Me da escalofríos ver un ‘reborn’, pero por las madres ya siento una simpatía respetuosa, y por ciertas ‘reborners’ franca admiración

"Perché non parli?"

Tengo mala memoria, pocos recuerdos de infancia, pero nunca he olvidado las muñecas de mis amigas. No las risueñas de trapo, no los simpáticos peluches, sino las de plástico o porcelana que me daban pesadillas. Y de adulta, lo mismo. Pulso acelerado, sudor, necesidad de desviar la mirada son síntomas que experimenté cuando descubrí las muñecas más escalofriantes que existen: las “renacidas”.

Conocidas por su nombre en inglés, las reborn dolls son muñecas hiperrealistas que asemejan bebés humanos, generalmente recién nacidos. Son piezas únicas hechas a mano. Las artesanas-autoras se llaman reborners.Hay las escultoras, que crean nuevos moldes, y las pintoras, que compran un muñeco base para pintarlo —horneando cada capa de pintura de las hasta cien que puede llevar la piel—, armarlo y, para terminar, insertarle ojos y pelo. El léxico es estricto: los muñecos son “bebés”, no se compran, se “adoptan”, y las reborners no pintan, “dan vida”. No me gustó cómo me hicieron sentir estos bebés. No sólo porque era como tener otra vez seis años, sino también porque soy escritora. Y a los escritores nos gusta pensar que desde la cobarde trinchera de nuestra silla somos capaces de habitar otros mundos, entrar y salir de otras cabezas, identificarnos con cualquiera. Cómo era entonces posible que este coleccionismo inocente, de señoras que quieren abrazar algo, me espeluznara tanto. Tampoco lo dejé ir fácilmente. Escribí todo un libro tratando de ponerme en los zapatos de una de estas “madres adoptivas”. Funcionó, creo, porque si bien aún me da escalofríos ver un reborn (sobre todo los más nuevos, de silicona suave), por las madres ya siento una simpatía respetuosa, y por ciertas reborners franca admiración.

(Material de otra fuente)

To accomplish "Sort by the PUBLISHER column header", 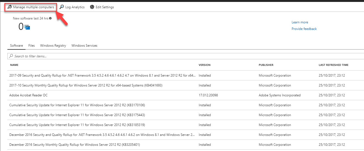I will coord(266,65).
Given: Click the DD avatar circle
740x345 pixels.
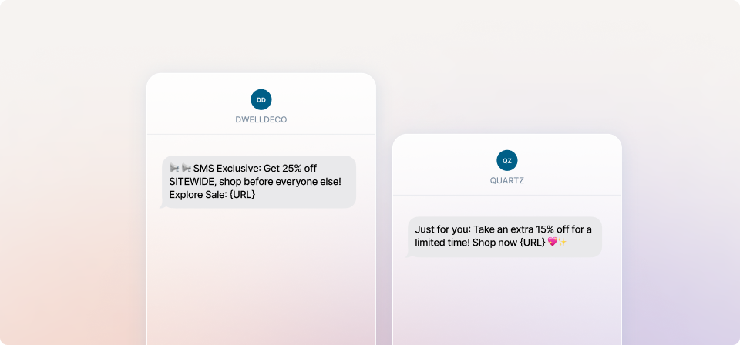Looking at the screenshot, I should [261, 99].
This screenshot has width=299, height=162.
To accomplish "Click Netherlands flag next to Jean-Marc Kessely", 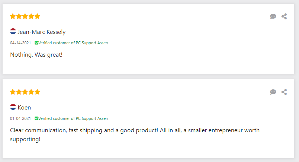I will tap(13, 32).
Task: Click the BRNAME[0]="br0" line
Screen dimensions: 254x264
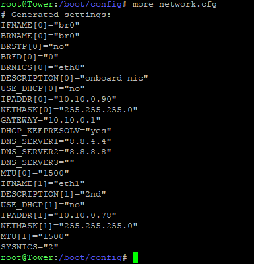Action: tap(40, 36)
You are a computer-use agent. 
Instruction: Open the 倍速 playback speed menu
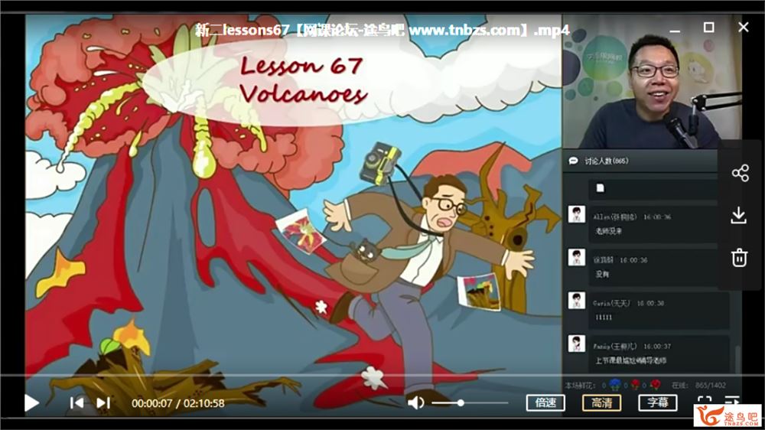(545, 402)
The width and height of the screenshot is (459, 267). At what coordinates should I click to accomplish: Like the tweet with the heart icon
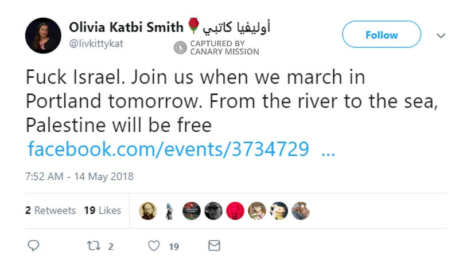[x=154, y=246]
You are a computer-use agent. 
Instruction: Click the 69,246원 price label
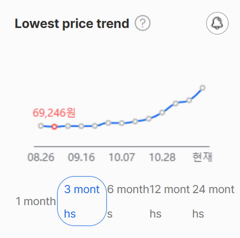[54, 113]
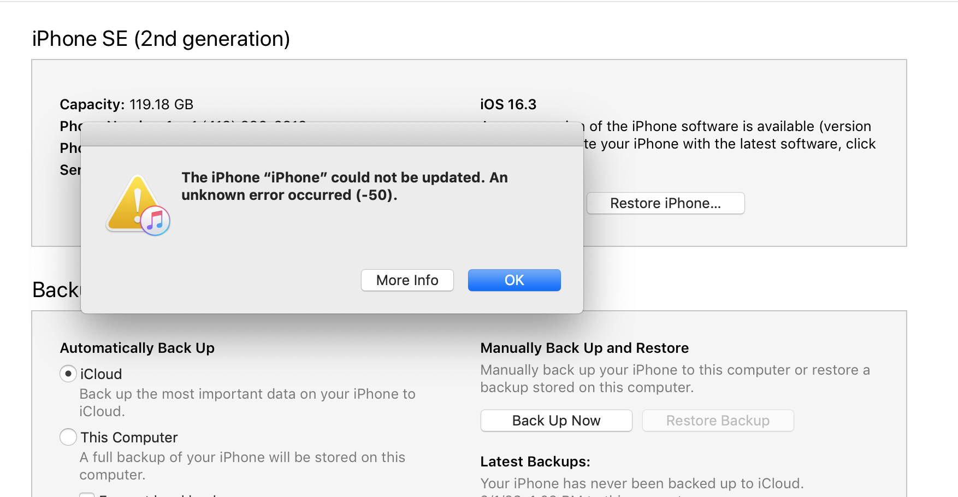Click the Restore Backup button
Image resolution: width=958 pixels, height=497 pixels.
pos(718,421)
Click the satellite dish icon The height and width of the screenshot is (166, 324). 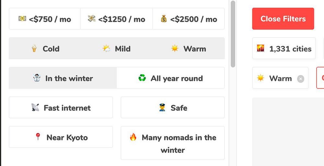coord(35,107)
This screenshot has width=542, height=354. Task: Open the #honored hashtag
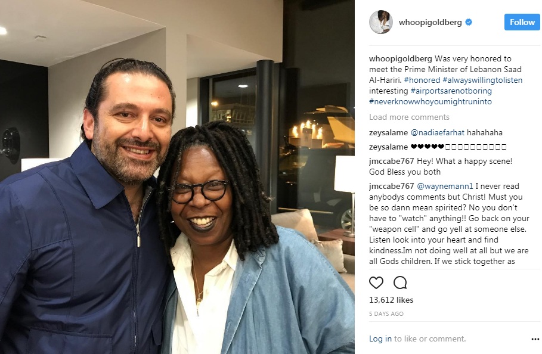tap(422, 80)
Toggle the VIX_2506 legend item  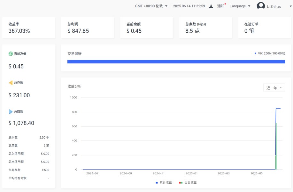coord(270,53)
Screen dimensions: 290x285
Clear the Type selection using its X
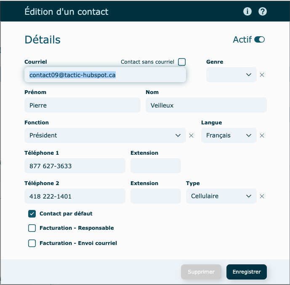pyautogui.click(x=262, y=196)
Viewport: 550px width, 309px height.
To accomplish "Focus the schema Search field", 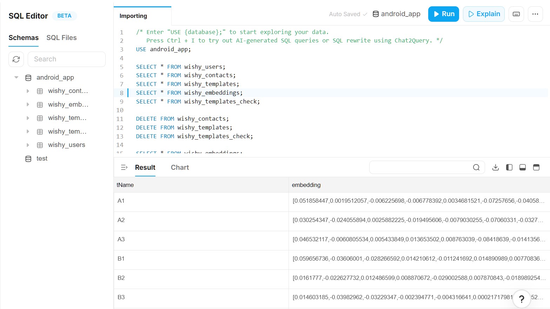I will (67, 59).
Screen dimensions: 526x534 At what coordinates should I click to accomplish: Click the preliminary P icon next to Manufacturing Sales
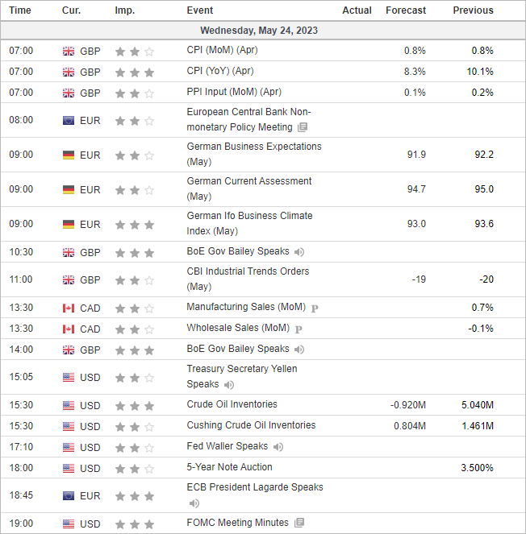coord(315,308)
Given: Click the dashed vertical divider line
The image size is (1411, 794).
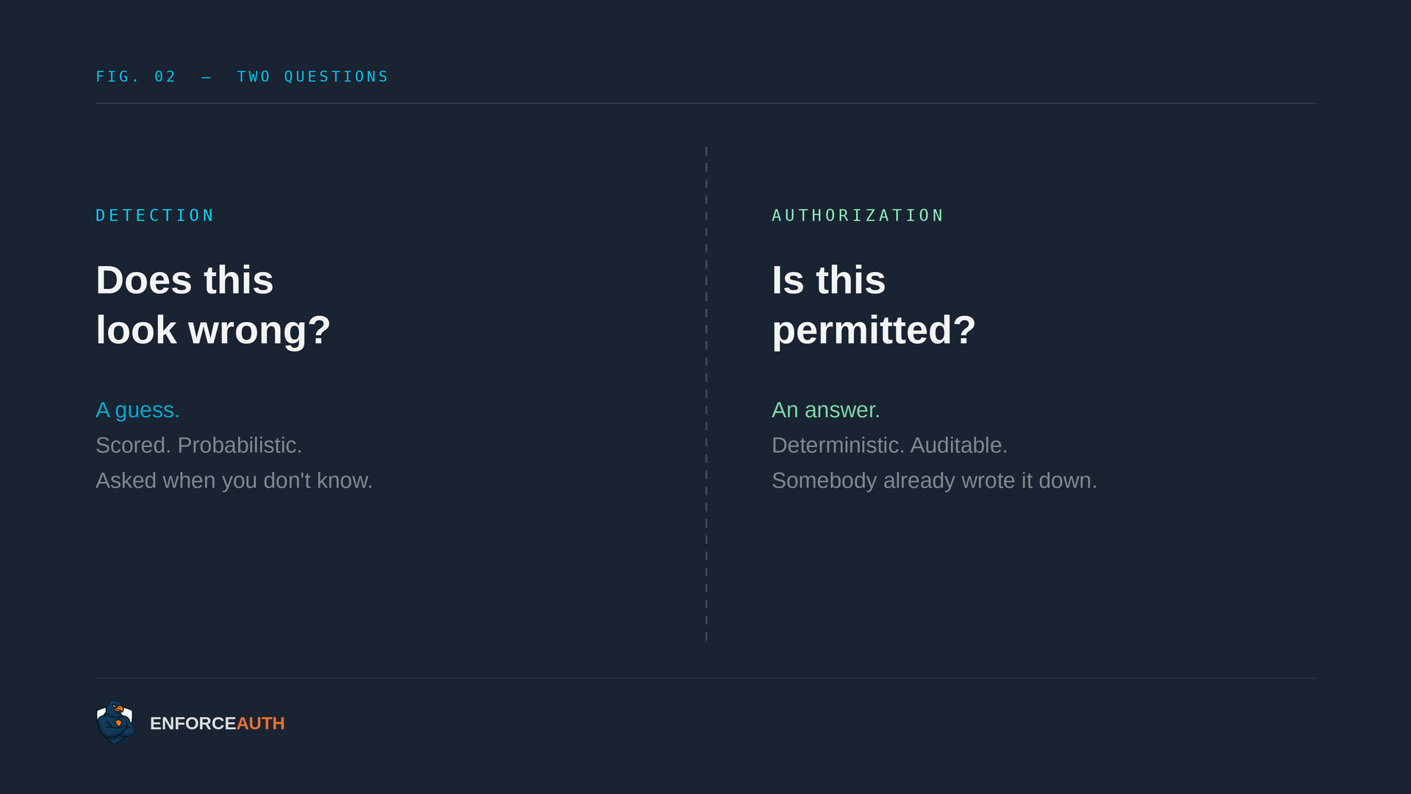Looking at the screenshot, I should pyautogui.click(x=706, y=394).
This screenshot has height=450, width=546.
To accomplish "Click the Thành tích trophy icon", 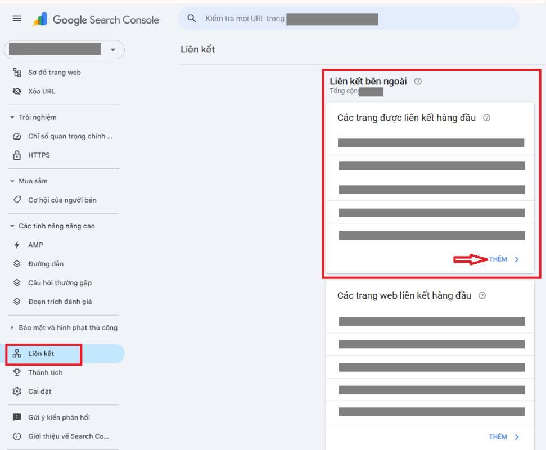I will [17, 372].

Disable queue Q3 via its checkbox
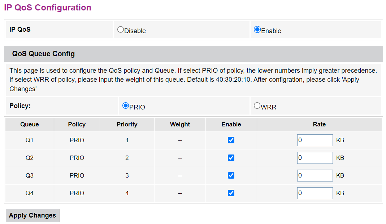click(231, 175)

Por ejemplo, J. es una mujer negra de mediana edad y ciudad promedio. Se ha vuelto tan experta que comparte sus conocimientos por YouTube. Sus bebés me ponen los pelos de punta, pero sus vídeos me gustan. Se graba trabajando y luego se explica en voz en off, mientras alienta a sus seguidoras: “Aunque existe el estigma de que el pelo requiere pinceles muy delgados, recuerda que todo depende de cómo usas el pincel”.

Por detrás de ella desfilan sus hijos y sus gatos. La tele está encendida. Trabaja siempre en la cocina. Nada en su atmósfera anuncia su don de Gepetto. Pero es verdad: J. da vida. Frente a la piel sutilmente moteada, las manchas de nacimiento, las venitas que se transparentan, las facciones asimétricas, la mueca humana, no me es imposible imaginar a Michelangelo preguntando, una vez más: “E perché non parli?”.